(Source records)
━━━━━━━━━━
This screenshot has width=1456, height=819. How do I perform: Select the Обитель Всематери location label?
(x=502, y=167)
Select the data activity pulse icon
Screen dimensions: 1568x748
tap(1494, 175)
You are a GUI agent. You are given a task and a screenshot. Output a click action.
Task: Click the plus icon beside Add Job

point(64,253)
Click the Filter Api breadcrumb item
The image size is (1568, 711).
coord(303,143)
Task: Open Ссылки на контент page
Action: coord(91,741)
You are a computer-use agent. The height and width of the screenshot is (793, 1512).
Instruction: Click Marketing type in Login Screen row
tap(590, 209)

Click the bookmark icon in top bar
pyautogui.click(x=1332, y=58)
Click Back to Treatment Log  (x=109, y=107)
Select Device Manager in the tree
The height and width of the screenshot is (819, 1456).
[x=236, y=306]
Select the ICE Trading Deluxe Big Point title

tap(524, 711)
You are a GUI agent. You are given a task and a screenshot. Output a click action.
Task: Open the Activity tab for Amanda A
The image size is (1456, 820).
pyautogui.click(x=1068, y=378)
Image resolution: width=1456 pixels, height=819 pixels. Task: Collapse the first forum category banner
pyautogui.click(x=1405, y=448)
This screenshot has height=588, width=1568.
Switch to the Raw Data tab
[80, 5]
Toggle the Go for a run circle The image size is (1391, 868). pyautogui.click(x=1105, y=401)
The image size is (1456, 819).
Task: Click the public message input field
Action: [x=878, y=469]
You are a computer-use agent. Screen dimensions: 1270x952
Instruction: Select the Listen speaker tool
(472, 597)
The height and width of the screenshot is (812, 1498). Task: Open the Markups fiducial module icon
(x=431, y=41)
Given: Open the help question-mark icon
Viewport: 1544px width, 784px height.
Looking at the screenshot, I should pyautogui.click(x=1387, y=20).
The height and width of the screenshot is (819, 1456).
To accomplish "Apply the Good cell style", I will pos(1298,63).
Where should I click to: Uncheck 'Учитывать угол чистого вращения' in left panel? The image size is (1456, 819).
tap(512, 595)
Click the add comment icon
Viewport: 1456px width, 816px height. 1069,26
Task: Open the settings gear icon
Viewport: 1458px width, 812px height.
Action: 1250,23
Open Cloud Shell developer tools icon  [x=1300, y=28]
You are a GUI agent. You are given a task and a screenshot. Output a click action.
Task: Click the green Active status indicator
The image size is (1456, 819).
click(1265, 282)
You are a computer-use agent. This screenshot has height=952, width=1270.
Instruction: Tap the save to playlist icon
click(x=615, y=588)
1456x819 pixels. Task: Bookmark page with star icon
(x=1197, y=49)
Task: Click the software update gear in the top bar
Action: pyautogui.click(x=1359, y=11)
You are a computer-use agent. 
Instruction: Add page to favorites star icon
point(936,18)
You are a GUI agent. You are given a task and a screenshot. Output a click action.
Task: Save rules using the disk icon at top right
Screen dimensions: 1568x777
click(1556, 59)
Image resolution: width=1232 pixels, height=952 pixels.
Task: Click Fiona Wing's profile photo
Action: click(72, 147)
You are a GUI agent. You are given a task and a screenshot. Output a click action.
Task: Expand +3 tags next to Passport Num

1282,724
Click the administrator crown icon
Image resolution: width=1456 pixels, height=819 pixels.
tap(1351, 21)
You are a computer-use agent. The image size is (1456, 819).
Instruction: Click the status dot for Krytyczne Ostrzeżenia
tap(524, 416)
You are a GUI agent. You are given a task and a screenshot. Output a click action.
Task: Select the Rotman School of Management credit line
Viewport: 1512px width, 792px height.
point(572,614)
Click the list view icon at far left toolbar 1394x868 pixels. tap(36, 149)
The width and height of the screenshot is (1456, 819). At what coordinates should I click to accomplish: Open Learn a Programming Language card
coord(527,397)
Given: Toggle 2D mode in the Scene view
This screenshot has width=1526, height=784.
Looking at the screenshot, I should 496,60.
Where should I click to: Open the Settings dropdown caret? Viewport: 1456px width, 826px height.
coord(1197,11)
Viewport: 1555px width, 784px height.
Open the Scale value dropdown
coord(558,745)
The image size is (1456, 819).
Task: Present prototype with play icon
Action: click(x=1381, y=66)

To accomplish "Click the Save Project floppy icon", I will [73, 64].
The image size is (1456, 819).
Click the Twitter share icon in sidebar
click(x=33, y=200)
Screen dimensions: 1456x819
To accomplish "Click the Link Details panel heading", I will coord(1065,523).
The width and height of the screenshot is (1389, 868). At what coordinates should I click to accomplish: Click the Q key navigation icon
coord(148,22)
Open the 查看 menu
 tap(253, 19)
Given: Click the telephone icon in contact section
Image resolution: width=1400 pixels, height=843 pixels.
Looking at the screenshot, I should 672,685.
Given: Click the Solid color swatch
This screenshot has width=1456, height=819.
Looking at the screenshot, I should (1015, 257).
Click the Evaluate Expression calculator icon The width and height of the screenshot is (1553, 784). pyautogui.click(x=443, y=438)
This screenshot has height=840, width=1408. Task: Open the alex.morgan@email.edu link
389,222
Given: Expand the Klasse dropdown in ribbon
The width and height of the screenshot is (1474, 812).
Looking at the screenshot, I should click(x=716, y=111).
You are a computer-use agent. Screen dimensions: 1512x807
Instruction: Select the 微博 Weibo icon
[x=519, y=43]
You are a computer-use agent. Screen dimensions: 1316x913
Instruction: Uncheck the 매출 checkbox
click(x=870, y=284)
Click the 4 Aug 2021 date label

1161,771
━━━━━━━━━━
■ **WHAT NEEDS TO BE DONE**
The required result is a verbatim copy of all the entries.

■ **RESULT OF THIS TASK**
This screenshot has width=1456, height=819. How do I perform: Select the Обитель Всематери location label?
(x=502, y=167)
Select the data activity pulse icon
Screen dimensions: 1568x748
tap(1494, 175)
You are a GUI agent. You are given a task and a screenshot. Output a click action.
Task: Click the plus icon beside Add Job

point(64,253)
Click the Filter Api breadcrumb item
The image size is (1568, 711).
coord(303,143)
Task: Open Ссылки на контент page
Action: coord(91,741)
You are a computer-use agent. The height and width of the screenshot is (793, 1512).
Instruction: Click Marketing type in Login Screen row
tap(590, 209)

Click the bookmark icon in top bar
pyautogui.click(x=1332, y=58)
Click Back to Treatment Log  (x=109, y=107)
Select Device Manager in the tree
The height and width of the screenshot is (819, 1456).
[x=236, y=306]
Select the ICE Trading Deluxe Big Point title

tap(524, 711)
You are a GUI agent. You are given a task and a screenshot. Output a click action.
Task: Open the Activity tab for Amanda A
The image size is (1456, 820).
pyautogui.click(x=1068, y=378)
Image resolution: width=1456 pixels, height=819 pixels. Task: Collapse the first forum category banner
pyautogui.click(x=1405, y=448)
This screenshot has height=588, width=1568.
Switch to the Raw Data tab
[80, 5]
Toggle the Go for a run circle The image size is (1391, 868). pyautogui.click(x=1105, y=401)
The image size is (1456, 819).
Task: Click the public message input field
Action: [x=878, y=469]
You are a computer-use agent. Screen dimensions: 1270x952
Instruction: Select the Listen speaker tool
(472, 597)
The height and width of the screenshot is (812, 1498). Task: Open the Markups fiducial module icon
(x=431, y=41)
Given: Open the help question-mark icon
Viewport: 1544px width, 784px height.
Looking at the screenshot, I should pyautogui.click(x=1387, y=20).
The height and width of the screenshot is (819, 1456).
To accomplish "Apply the Good cell style", I will pos(1298,63).
Where should I click to: Uncheck 'Учитывать угол чистого вращения' in left panel? The image size is (1456, 819).
tap(512, 595)
Click the add comment icon
Viewport: 1456px width, 816px height. 1069,26
Task: Open the settings gear icon
Viewport: 1458px width, 812px height.
Action: 1250,23
Open Cloud Shell developer tools icon  [x=1300, y=28]
You are a GUI agent. You are given a task and a screenshot. Output a click action.
Task: Click the green Active status indicator
The image size is (1456, 819).
click(1265, 282)
You are a computer-use agent. This screenshot has height=952, width=1270.
Instruction: Tap the save to playlist icon
click(x=615, y=588)
1456x819 pixels. Task: Bookmark page with star icon
(x=1197, y=49)
Task: Click the software update gear in the top bar
Action: pyautogui.click(x=1359, y=11)
You are a computer-use agent. 
Instruction: Add page to favorites star icon
point(936,18)
You are a GUI agent. You are given a task and a screenshot. Output a click action.
Task: Save rules using the disk icon at top right
Screen dimensions: 1568x777
click(1556, 59)
Image resolution: width=1232 pixels, height=952 pixels.
Task: Click Fiona Wing's profile photo
Action: click(72, 147)
You are a GUI agent. You are given a task and a screenshot. Output a click action.
Task: Expand +3 tags next to Passport Num

1282,724
Click the administrator crown icon
Image resolution: width=1456 pixels, height=819 pixels.
tap(1351, 21)
You are a computer-use agent. The image size is (1456, 819).
Instruction: Click the status dot for Krytyczne Ostrzeżenia
tap(524, 416)
You are a GUI agent. You are given a task and a screenshot. Output a click action.
Task: Select the Rotman School of Management credit line
Viewport: 1512px width, 792px height.
point(572,614)
Click the list view icon at far left toolbar 1394x868 pixels. tap(36, 149)
The width and height of the screenshot is (1456, 819). At what coordinates should I click to accomplish: Open Learn a Programming Language card
coord(527,397)
Given: Toggle 2D mode in the Scene view
This screenshot has width=1526, height=784.
Looking at the screenshot, I should 496,60.
Where should I click to: Open the Settings dropdown caret? Viewport: 1456px width, 826px height.
coord(1197,11)
Viewport: 1555px width, 784px height.
Open the Scale value dropdown
coord(558,745)
The image size is (1456, 819).
Task: Present prototype with play icon
Action: click(x=1381, y=66)

To accomplish "Click the Save Project floppy icon", I will [73, 64].
The image size is (1456, 819).
Click the Twitter share icon in sidebar
click(x=33, y=200)
Screen dimensions: 1456x819
To accomplish "Click the Link Details panel heading", I will coord(1065,523).
The width and height of the screenshot is (1389, 868). At what coordinates should I click to accomplish: Click the Q key navigation icon
coord(148,22)
Open the 查看 menu
 tap(253, 19)
Given: Click the telephone icon in contact section
Image resolution: width=1400 pixels, height=843 pixels.
Looking at the screenshot, I should 672,685.
Given: Click the Solid color swatch
This screenshot has width=1456, height=819.
Looking at the screenshot, I should (1015, 257).
Click the Evaluate Expression calculator icon The width and height of the screenshot is (1553, 784). pyautogui.click(x=443, y=438)
This screenshot has height=840, width=1408. Task: Open the alex.morgan@email.edu link
389,222
Given: Expand the Klasse dropdown in ribbon
The width and height of the screenshot is (1474, 812).
Looking at the screenshot, I should click(x=716, y=111).
You are a computer-use agent. Screen dimensions: 1512x807
Instruction: Select the 微博 Weibo icon
[x=519, y=43]
You are a computer-use agent. Screen dimensions: 1316x913
Instruction: Uncheck the 매출 checkbox
click(x=870, y=284)
Click the 4 Aug 2021 date label

1161,771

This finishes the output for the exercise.